Ringle users wanted to understand their English proficiency beyond subjective feedback. The challenge was to create an AI-powered diagnostic system that analyzes real speaking data and presents insights in a way that motivates continued learning.
Problem
Learners struggled to understand their actual English level
Before AI Analysis, Ringle users received qualitative feedback from tutors, but lacked objective, data-driven insights into their proficiency. This made it difficult to track progress over time and identify specific areas for improvement.

Solution
AI-powered diagnostics across 4 key dimensions
I designed a comprehensive diagnostic system that analyzes speaking data across Complexity, Accuracy, Fluency, and Pronunciation. Each dimension provides a level score (1-9) with detailed breakdowns and personalized recommendations.

Outcome
Measurable impact on user engagement and conversion
The AI Analysis feature became one of Ringle's most-used features, with over 350,000 diagnostics delivered.

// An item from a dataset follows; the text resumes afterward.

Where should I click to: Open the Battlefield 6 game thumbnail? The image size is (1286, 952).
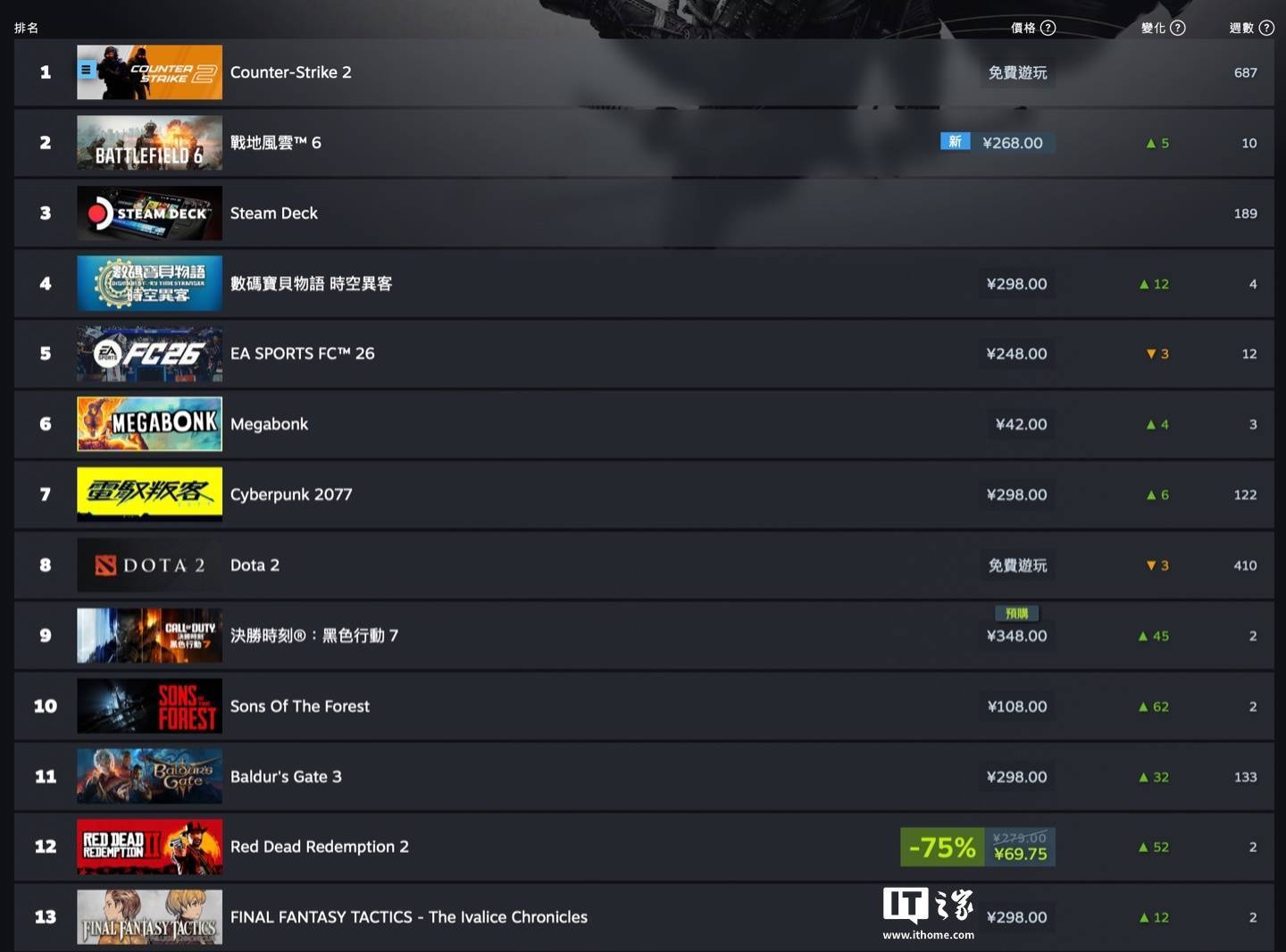(149, 143)
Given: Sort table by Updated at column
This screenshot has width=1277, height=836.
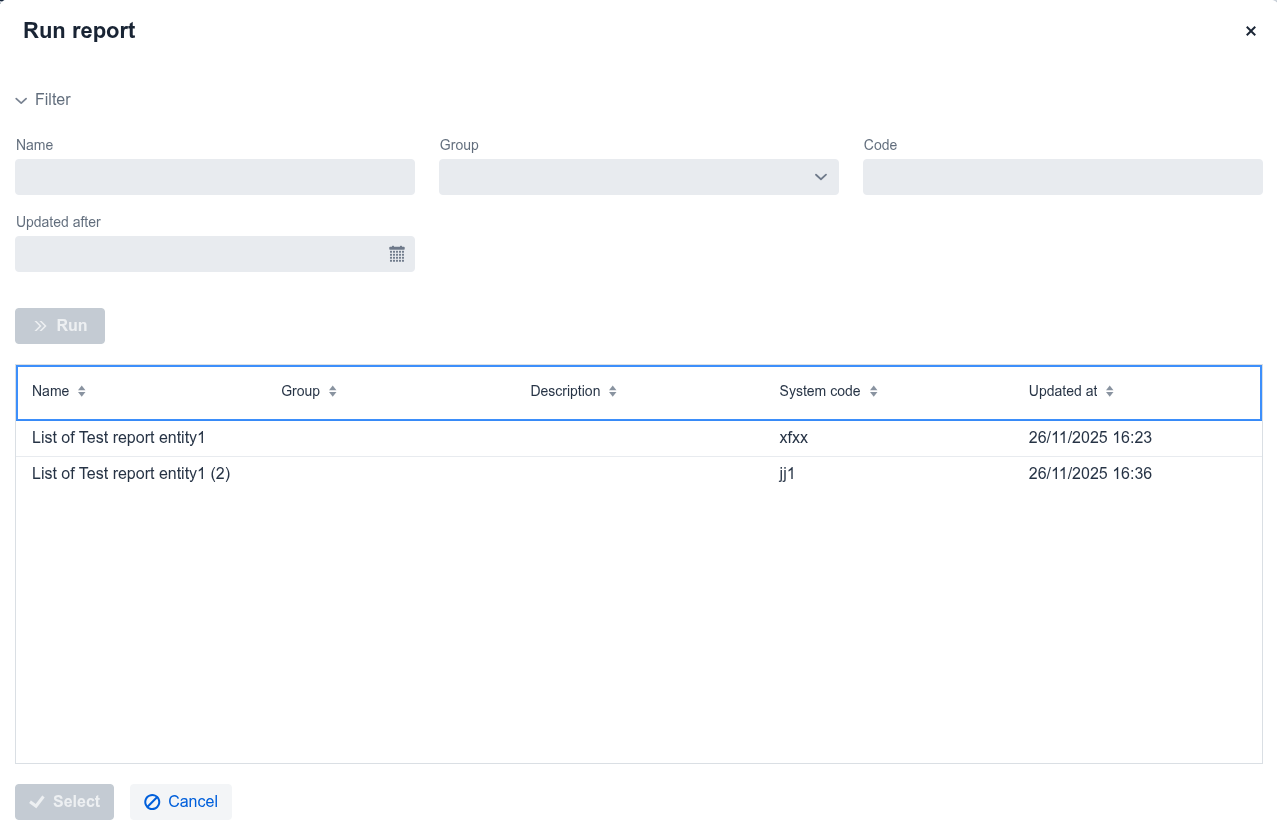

Users who viewed their reports showed 2-3x higher conversion rates, demonstrating the value of data-driven learning insights.
350,000+
Diagnostics delivered
42%
Report view rate
2-3x
Higher conversion for report viewers
Reflection
What I learned
Data visualization is key to user understanding
Complex AI outputs need to be translated into intuitive visual formats that users can quickly understand and act upon.
Balancing detail with clarity
Finding the right level of detail was crucial - too much information overwhelms, too little fails to provide actionable insights.